Moving the sound forward does not mean changing the formula. Where Femi has mixed it up a little, working, for instance, with DJs, Seun operates from a position of orthodoxy. “I don’t know about remixes,” he says. “Maybe. But I believe Afrobeat is the future of music, so all those other genres should start sounding like Afrobeat.”
So he keeps the formal innovations minimal: a wee bit of sampling, some overlays of street sound or speeches by politicians to set up a song that excoriates corruption. And it’s there, in the lyrics, that Seun truly reveals himself to be his father’s son. The album is politically charged end-to-end, laden with blistering criticism of the venality of African rulers, the complicity of the West, and the complacency of those in a position to make change.
And just like Fela, Seun laces the message with drollery and sarcasm, in a kind of morbid truculence that perfectly captures the mixture of fatalism and outrage that many people harbor in societies like Nigeria where corruption seems always to carry the day.
Get to talking politics with Seun and the commentary runs fast and furious. “They are not nationalists, they are not patriots,” he says of Nigeria’s – and by extension Africa’s – elite. “Patriots are people who put the common man first, not their own bank account. These people have filled their bank accounts without lifting a finger, while some people cannot feed their children two meals a day.”
And he has little regard for the new professional class that has come about through globalization. “These young men who work in banks are like the house slaves. They work for peanuts compared to the West. And they say it is progress, but it’s just 5 percent of the population.”
It’s no wonder to Seun that so many in Nigeria have turned to various forms of petty criminality and ventures like Internet hustles to get by. “The attitude reflects the leadership,” he says. “They are imitating their rulers.”
But again like Fela, who withstood all manner of harassment by the authorities over the years, including detention and an invasion of his compound during which Fela’s mother was thrown out a window and killed, Seun instinctively veers away from any bitterness.
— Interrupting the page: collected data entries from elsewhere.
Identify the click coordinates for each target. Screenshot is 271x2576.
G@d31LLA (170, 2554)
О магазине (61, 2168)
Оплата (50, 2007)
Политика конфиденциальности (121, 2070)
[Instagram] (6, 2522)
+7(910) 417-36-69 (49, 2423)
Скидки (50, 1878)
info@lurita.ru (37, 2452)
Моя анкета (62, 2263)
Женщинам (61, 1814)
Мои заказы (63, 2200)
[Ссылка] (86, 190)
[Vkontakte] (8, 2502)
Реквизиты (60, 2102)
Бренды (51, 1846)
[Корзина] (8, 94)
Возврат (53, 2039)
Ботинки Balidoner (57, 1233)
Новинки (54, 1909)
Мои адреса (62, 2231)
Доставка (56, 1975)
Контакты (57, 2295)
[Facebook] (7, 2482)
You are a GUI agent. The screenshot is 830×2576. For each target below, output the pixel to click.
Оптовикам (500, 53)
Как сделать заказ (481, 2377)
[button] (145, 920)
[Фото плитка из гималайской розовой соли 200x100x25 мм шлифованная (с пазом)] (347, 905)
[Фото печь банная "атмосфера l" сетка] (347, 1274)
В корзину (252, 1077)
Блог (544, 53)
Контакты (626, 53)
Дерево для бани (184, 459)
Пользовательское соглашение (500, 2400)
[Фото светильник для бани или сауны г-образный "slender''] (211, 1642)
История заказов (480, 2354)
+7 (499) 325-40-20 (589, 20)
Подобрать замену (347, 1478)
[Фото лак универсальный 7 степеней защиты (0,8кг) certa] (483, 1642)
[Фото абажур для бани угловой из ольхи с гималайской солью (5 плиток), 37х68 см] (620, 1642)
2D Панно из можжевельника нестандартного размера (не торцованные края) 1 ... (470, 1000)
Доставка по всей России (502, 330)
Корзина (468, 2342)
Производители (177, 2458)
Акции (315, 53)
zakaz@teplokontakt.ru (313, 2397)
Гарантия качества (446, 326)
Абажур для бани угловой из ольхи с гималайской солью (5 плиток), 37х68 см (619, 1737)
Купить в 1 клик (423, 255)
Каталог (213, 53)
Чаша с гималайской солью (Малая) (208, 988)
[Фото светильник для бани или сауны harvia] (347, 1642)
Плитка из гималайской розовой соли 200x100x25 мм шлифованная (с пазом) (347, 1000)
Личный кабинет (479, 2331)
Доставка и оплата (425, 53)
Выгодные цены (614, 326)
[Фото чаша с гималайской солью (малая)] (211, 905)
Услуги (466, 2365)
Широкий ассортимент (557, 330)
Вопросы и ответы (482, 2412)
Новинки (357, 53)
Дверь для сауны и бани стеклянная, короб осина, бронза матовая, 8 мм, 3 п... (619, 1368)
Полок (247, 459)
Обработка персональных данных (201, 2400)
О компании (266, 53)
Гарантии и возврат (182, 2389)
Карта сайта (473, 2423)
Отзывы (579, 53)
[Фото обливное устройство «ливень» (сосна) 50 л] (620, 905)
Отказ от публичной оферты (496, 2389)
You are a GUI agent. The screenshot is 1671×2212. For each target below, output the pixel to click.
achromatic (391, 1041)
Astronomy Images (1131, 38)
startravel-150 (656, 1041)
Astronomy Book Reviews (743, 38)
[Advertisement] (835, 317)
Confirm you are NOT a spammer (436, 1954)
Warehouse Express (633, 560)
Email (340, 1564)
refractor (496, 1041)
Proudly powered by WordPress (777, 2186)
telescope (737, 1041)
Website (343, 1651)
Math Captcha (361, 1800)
He punctuates his music with levity and praises African women and the joys of the flesh.
And this firebrand critic of the global order and politicians in general isn’t above placing hope in US politics: An avowed admirer of Barack Obama, he only half-jokes that he’d love to play at the inauguration.
But whatever the result of our election, Seun Kuti is placing his music and message in the service of a transformation that he believes must surely come.
“I expect my generation to be the one that leads people out,” he says. “Even out of the hopelessness, there is hope. The people I meet, in Nigeria and elsewhere, by the way they speak to me, I know they want things to change.”